Récit (French meaning ‘narration, narrative, accounts of events, recital) is a form of fictional narrative which is related to the novella, the Novelle, the roman, and the nouvelle. André Gide, one of its most notable practitioners, made a clear distinction between his romans and his récits. Les Faux-monnayeurs (1926), for instance, is a roman; L’Immoraliste (1902) and La Porte étroite (1909) are outstanding examples of the récit. Gide theorized about both forms, and debate as to precisely what a récit is and is not continuing. Typically, a récit has a high degree of compression and concentration and the narrative is related from one point of view. It has a single theme and very few characters, apart from the central character on whom attention is focused almost exclusively. Events and actions should speak for themselves and the reader is left to draw his or her own conclusions. Thus, there is no intervention on the part of the author to explain motives, pass judgements or draw conclusions.
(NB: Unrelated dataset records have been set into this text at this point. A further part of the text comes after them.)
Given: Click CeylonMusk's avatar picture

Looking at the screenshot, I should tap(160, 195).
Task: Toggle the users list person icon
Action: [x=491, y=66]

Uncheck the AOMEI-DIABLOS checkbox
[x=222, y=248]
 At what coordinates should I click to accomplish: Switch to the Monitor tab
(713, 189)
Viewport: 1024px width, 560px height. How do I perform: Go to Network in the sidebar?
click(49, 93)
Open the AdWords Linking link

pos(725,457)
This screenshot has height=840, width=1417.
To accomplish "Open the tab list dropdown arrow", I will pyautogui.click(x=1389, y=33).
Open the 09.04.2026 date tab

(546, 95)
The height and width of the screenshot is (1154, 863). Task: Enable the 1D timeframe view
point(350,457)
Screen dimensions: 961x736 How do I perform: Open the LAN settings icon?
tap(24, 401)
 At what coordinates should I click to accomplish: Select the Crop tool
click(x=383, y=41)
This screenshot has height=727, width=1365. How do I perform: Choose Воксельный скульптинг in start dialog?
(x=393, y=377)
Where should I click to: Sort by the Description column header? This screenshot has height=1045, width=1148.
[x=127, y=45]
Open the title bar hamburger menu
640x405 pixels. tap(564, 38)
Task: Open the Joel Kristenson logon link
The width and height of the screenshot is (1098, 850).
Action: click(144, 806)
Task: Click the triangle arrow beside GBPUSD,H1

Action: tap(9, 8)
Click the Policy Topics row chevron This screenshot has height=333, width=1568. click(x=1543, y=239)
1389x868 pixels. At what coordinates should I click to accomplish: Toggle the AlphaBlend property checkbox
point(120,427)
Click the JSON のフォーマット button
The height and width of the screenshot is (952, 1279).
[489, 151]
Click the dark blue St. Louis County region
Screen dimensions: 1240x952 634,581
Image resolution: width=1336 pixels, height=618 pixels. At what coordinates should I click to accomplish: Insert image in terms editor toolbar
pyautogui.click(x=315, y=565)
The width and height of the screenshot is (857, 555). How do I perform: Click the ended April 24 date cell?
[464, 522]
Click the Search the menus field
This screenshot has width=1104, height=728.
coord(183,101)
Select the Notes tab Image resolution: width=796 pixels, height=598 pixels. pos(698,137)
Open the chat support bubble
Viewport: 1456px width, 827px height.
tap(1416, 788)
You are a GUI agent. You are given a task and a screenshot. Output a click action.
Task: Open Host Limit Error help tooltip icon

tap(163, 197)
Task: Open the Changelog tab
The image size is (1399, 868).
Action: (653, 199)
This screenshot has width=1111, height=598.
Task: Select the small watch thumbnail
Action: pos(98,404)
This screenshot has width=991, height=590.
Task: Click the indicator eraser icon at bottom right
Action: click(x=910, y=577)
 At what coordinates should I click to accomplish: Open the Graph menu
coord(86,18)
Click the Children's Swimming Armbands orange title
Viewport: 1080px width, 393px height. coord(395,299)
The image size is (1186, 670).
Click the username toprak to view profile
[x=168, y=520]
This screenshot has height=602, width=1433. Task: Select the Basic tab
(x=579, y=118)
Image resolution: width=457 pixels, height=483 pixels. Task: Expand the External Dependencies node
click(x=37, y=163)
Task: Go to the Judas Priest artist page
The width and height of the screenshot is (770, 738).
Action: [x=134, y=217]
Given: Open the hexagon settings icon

Gide’s récits combine intimate personal experience with a technique that is aimed to exclude the presence of the author. His elimination of the author in some ways prefigures Roland Barthes’s celebrated exposition The Death of the Author. In order to achieve the required effacement, he uses the first-person narrator device, but the first person is ‘borrowed’. The author effaces himself behind his narrator (who is also his hero/heroine or one of the main characters). Whereas in a novel events tend to unfold in a chronological sequence and are described as they occur, the events in a récit are depicted by an oblique, reflective and associative method. Récits may be as long as novels and a plot may extend over a longer period of time than does the single and significant episode of the nouvelle. The récit seems to have a kind of intermediary position between novel and nouvelle. Other examples which might fall into the récit category are Samuel Beckett’s Malone Dies (1951) and Albert Camus’s La Chute (1956).